Of course, this all hinges on whether companies invest in worker well-being in the first place. But even for individuals who find themselves unemployed or stuck in less than ideal situations, behavioural scientists suggest that these trying times can be opportunities for discovery and growth.
For example, employees who suspect that layoffs might be coming for them, or don’t foresee long-term growth in their current employment may take the opportunity to attend courses or switch to fields that they’ve always been curious about. That said, taking this leap of faith requires some level of financial security and privilege. Even so, workers can still take job elements and skills that continue to excite them to roles that better align with their ideals, even if it’s not 100% perfect.
There’s no denying that hunting for a job can be a full-time job itself. Between customising resumes, undergoing assessments, and sitting through interviews, hours can stack up pretty quickly. Mix in financial insecurity and constant rejections, and job applicants have the perfect recipe for mental health disaster.

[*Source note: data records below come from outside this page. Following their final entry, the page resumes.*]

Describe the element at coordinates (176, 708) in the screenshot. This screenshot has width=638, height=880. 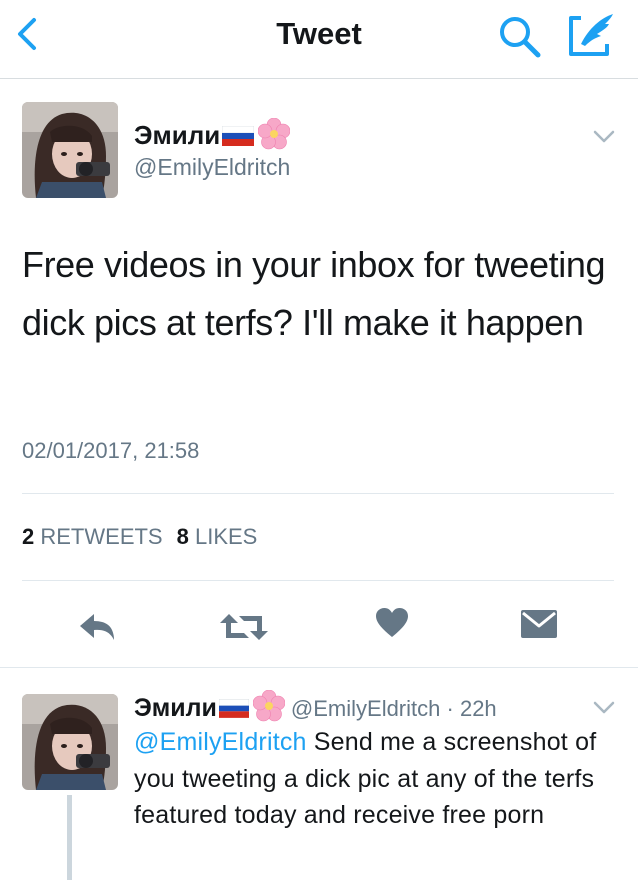
I see `reply-author-name: Эмили` at that location.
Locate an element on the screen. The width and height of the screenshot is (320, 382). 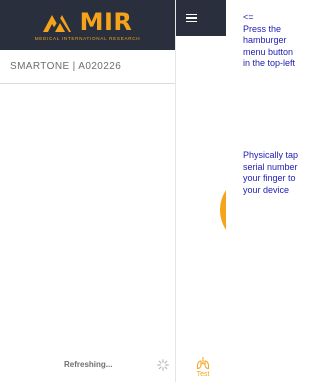
hamburger-menu-icon is located at coordinates (192, 18).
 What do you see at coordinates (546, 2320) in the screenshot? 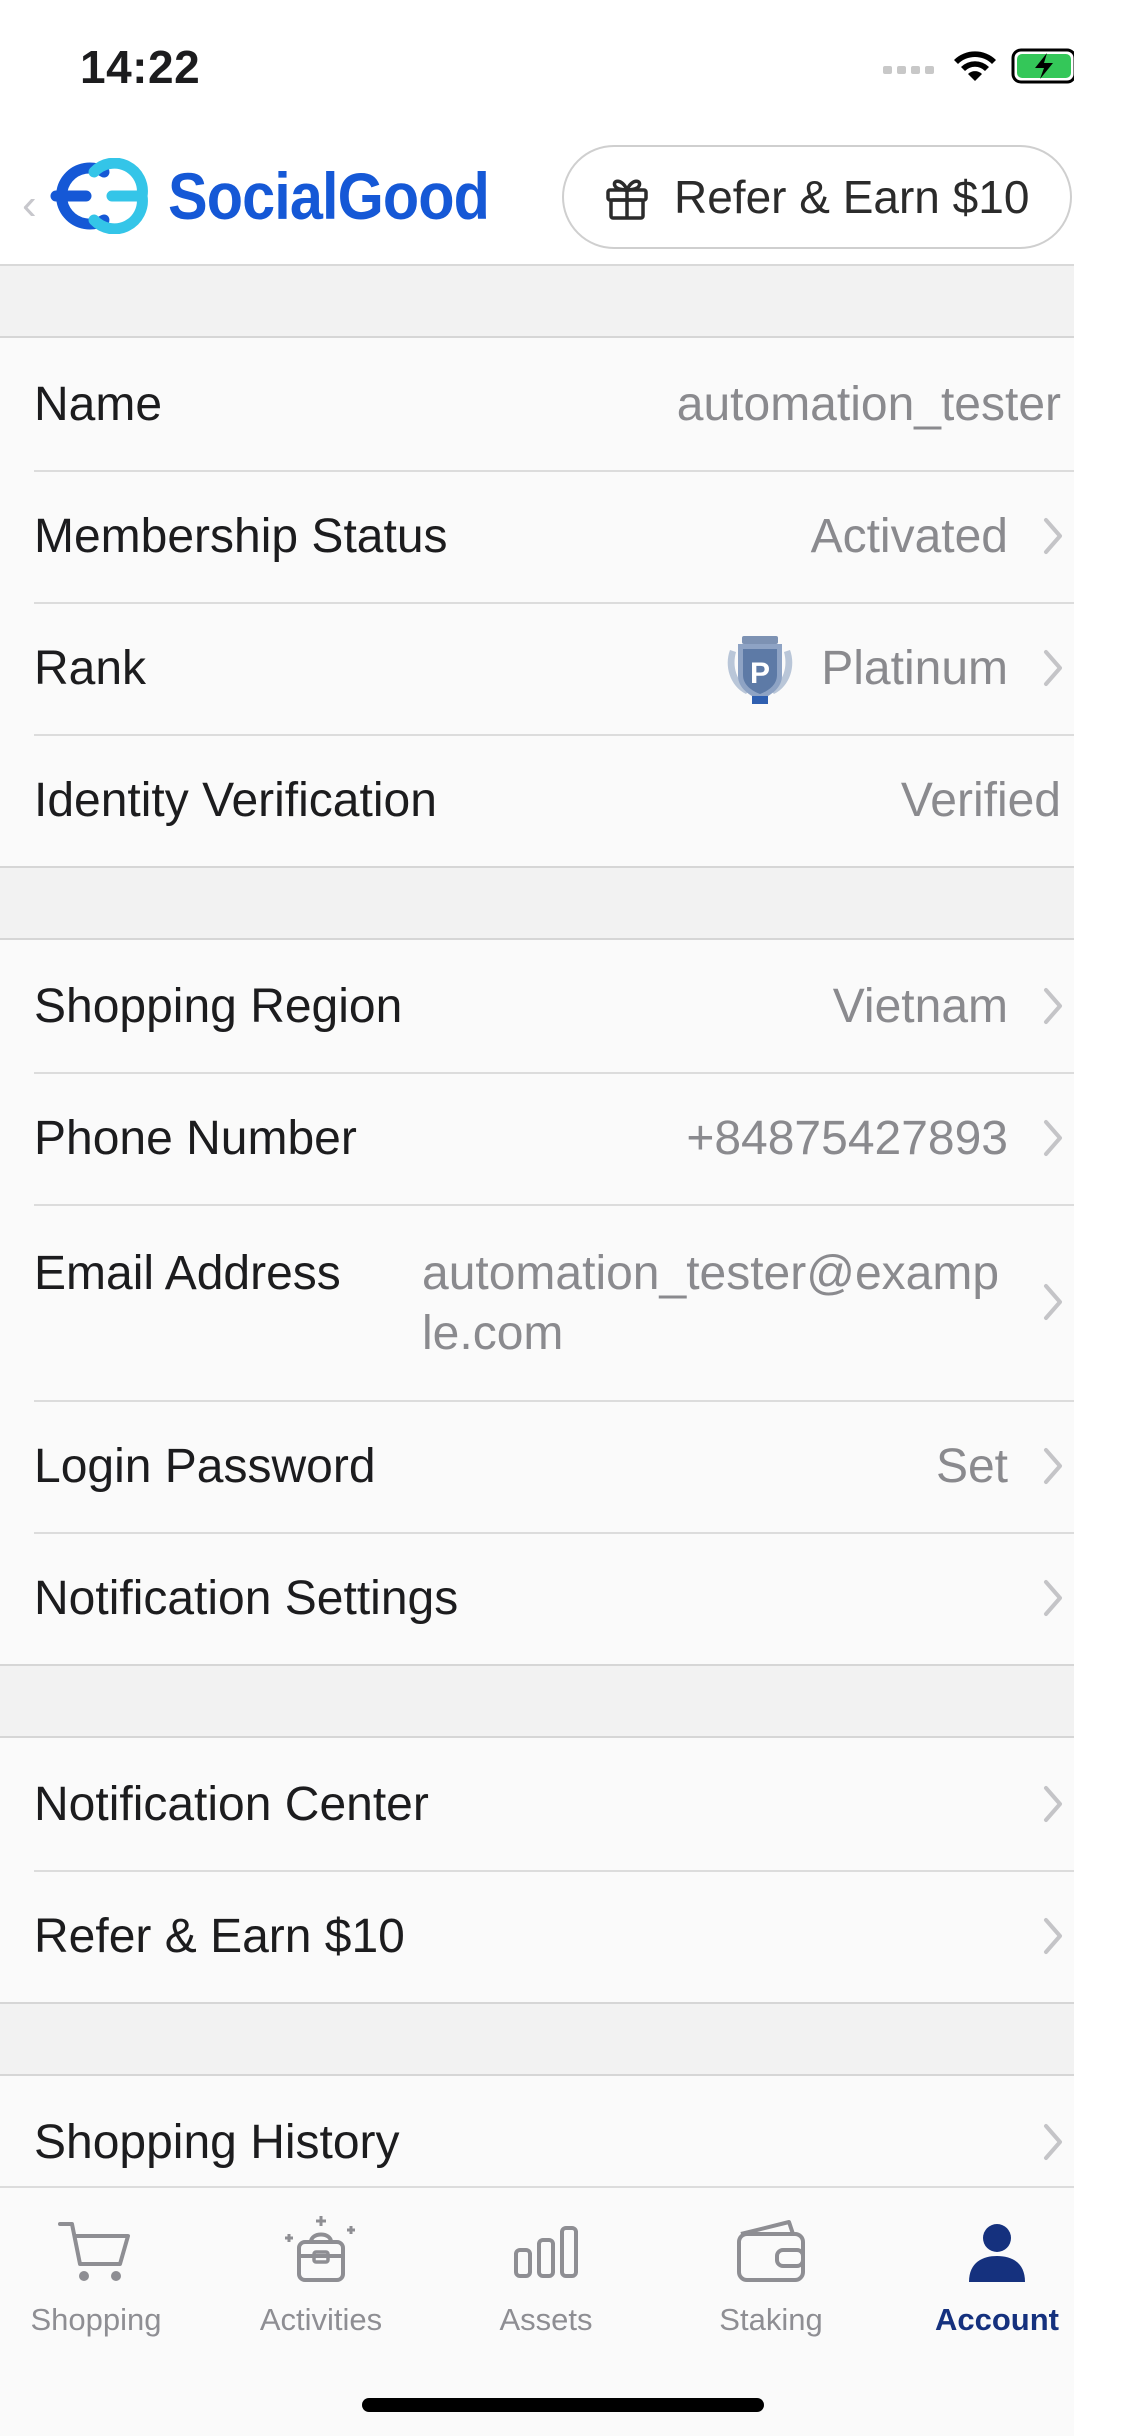
I see `tab-label: Assets` at bounding box center [546, 2320].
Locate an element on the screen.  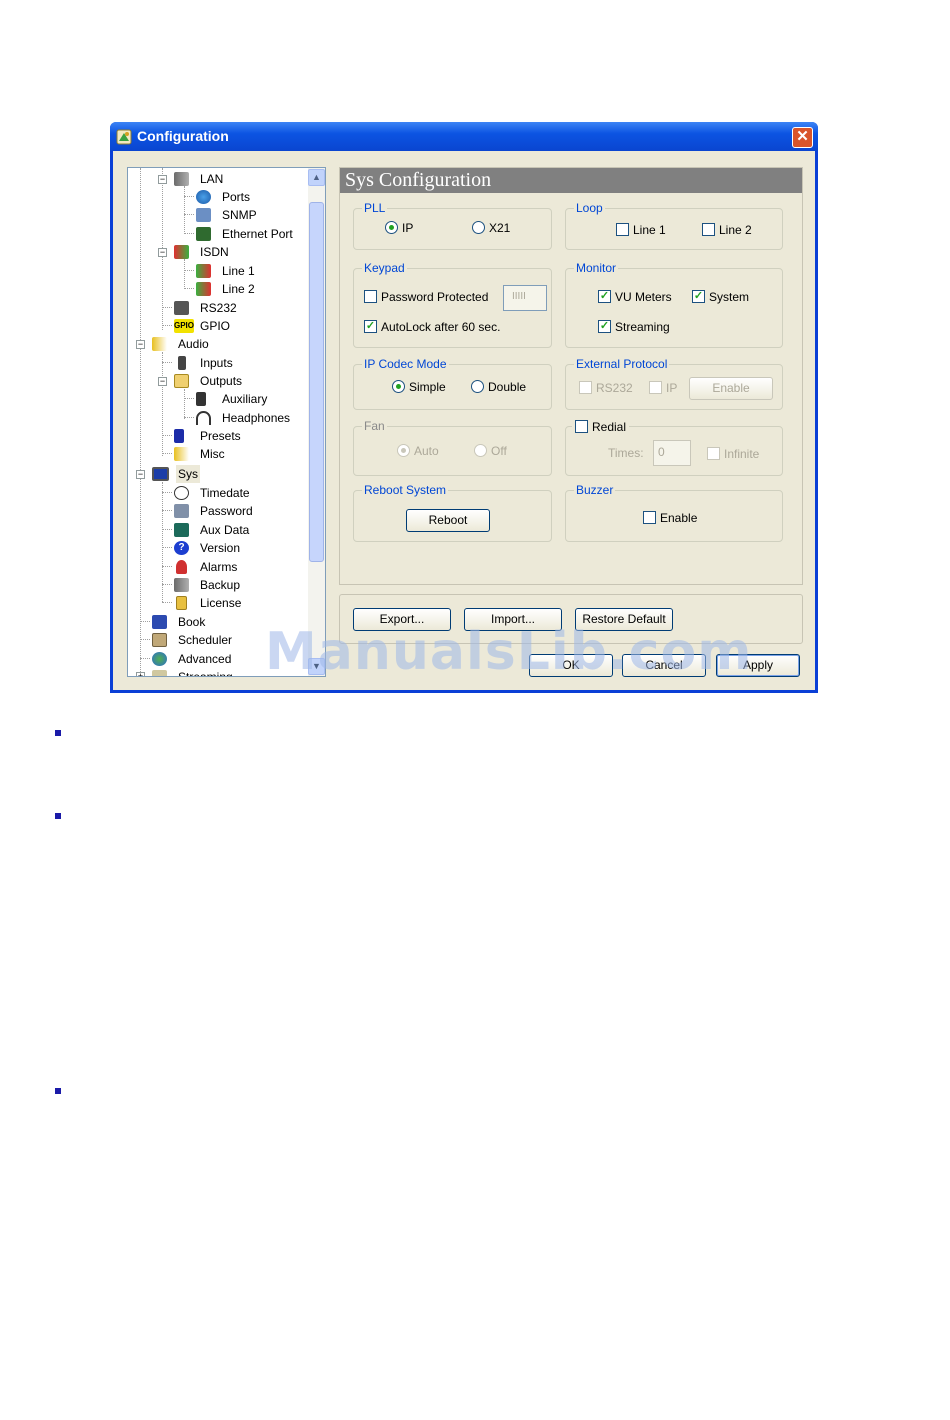
radio-label: Double is located at coordinates (508, 387).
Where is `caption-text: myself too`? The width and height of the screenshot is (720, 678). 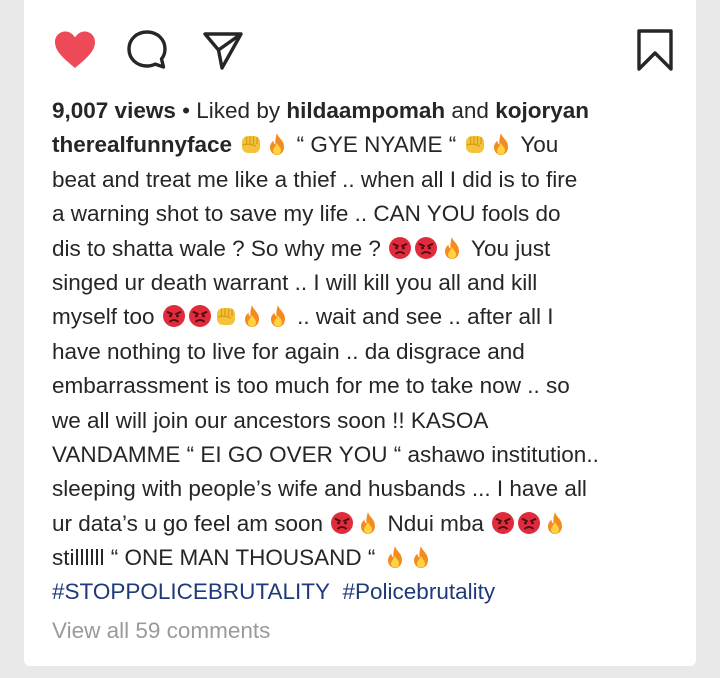
caption-text: myself too is located at coordinates (104, 317).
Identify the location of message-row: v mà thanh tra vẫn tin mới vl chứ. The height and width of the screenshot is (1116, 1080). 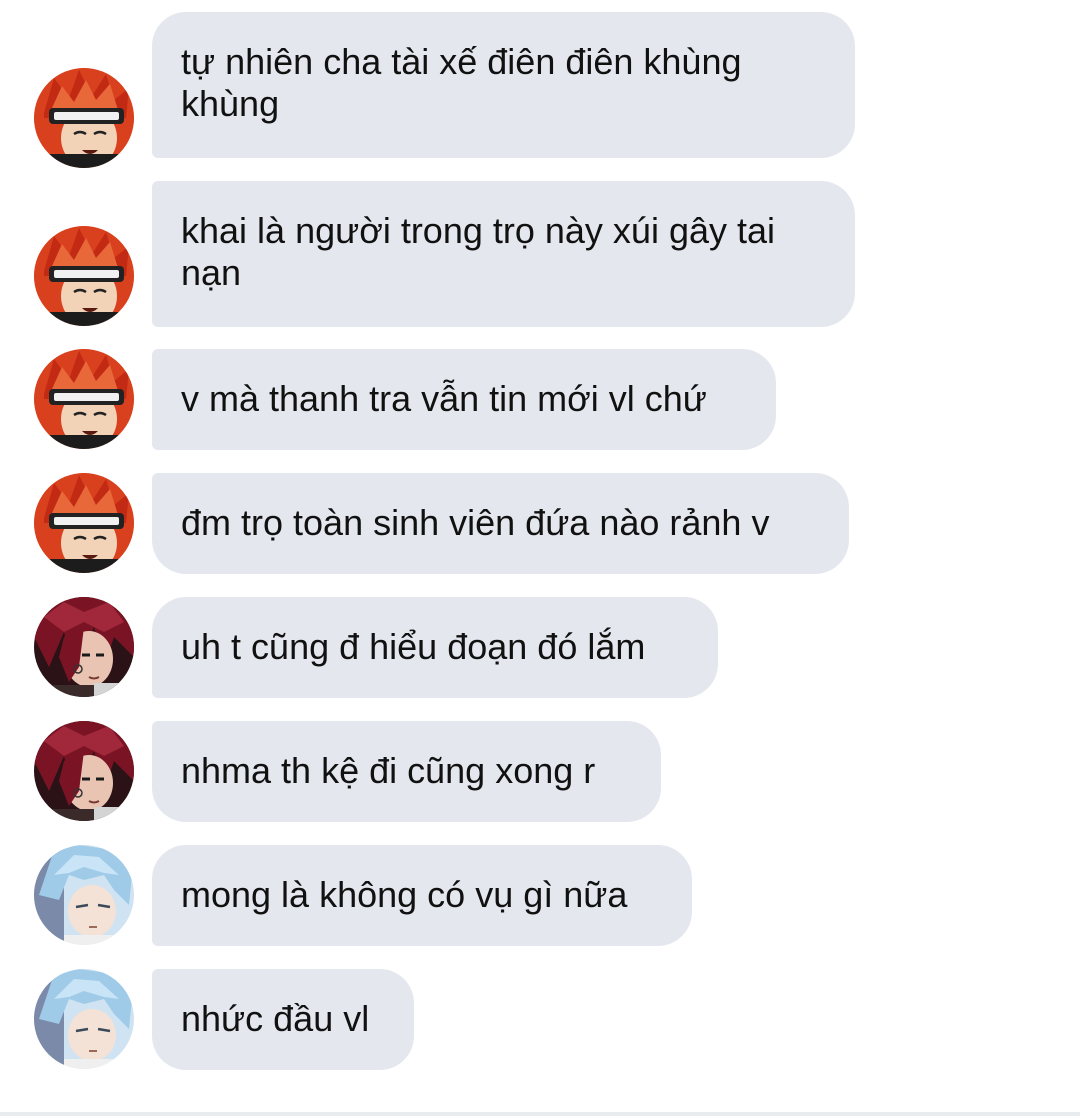
(540, 400).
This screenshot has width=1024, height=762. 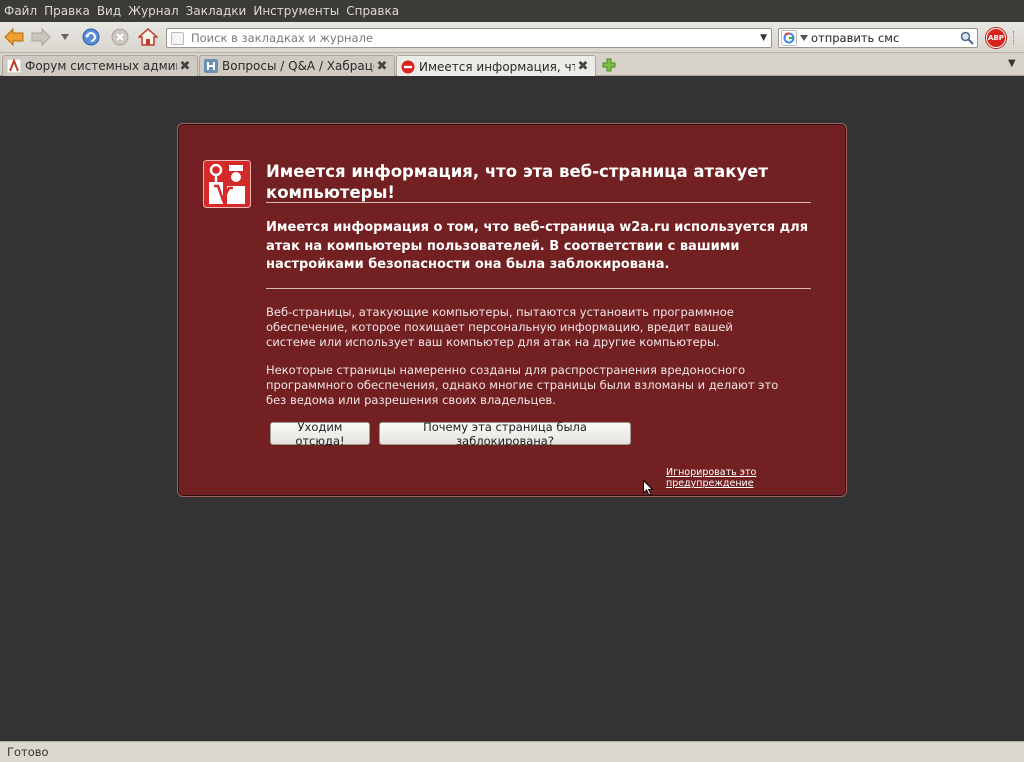 I want to click on stop-button, so click(x=120, y=37).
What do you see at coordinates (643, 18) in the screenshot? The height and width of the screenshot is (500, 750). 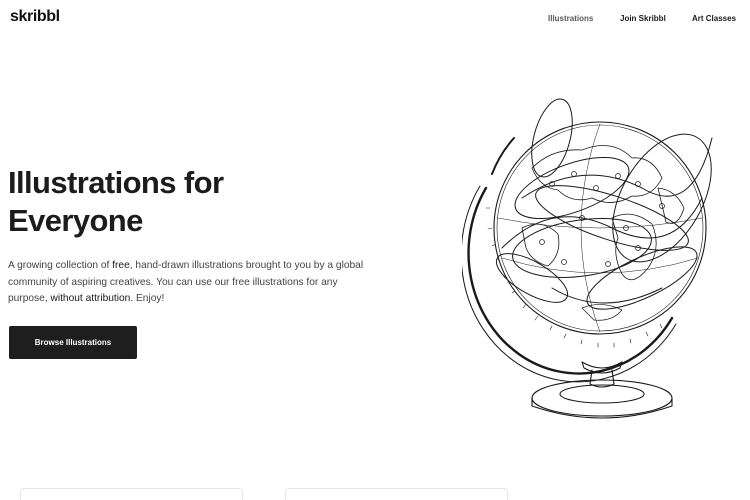 I see `nav-item-join-skribbl: Join Skribbl` at bounding box center [643, 18].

And just like a real job, structuring and managing your time can do wonders for your mental well-being and productivity. For example, one may choose to dedicate a couple of hours every morning to sending out resumes before going for a relaxing lunch or workout session. Scheduling interviews during specific hours of the day for research, rehearsal, and performance optimisation can also do wonders for performance.
Additionally, breaking down the job hunt into individual tasks can make the entire process a lot less intimidating. It can be something as simple as a target of five applications each day. To mix things up, one may also choose to update their LinkedIn profile, tidy up their portfolio, or reach out to past colleagues for recommendations and opportunities.
This will not only motivate job seekers to dedicate 100% effort into each job application, but also minimise the chances of panic-applying for roles that do not excite them anyway. More importantly, having a healthy schedule allows job seekers to take breaks without feeling guilty, and boost their odds of landing an all-important confirmation.
Whatever you do, recognise that this too shall pass.
Take breaks and remember that rewards don’t have to come after you’ve landed a job. Having the strength to tough it out and stay in the game is worth celebrating in itself. Because every single day, you’re making progress by refining your profile and practising your interview skills.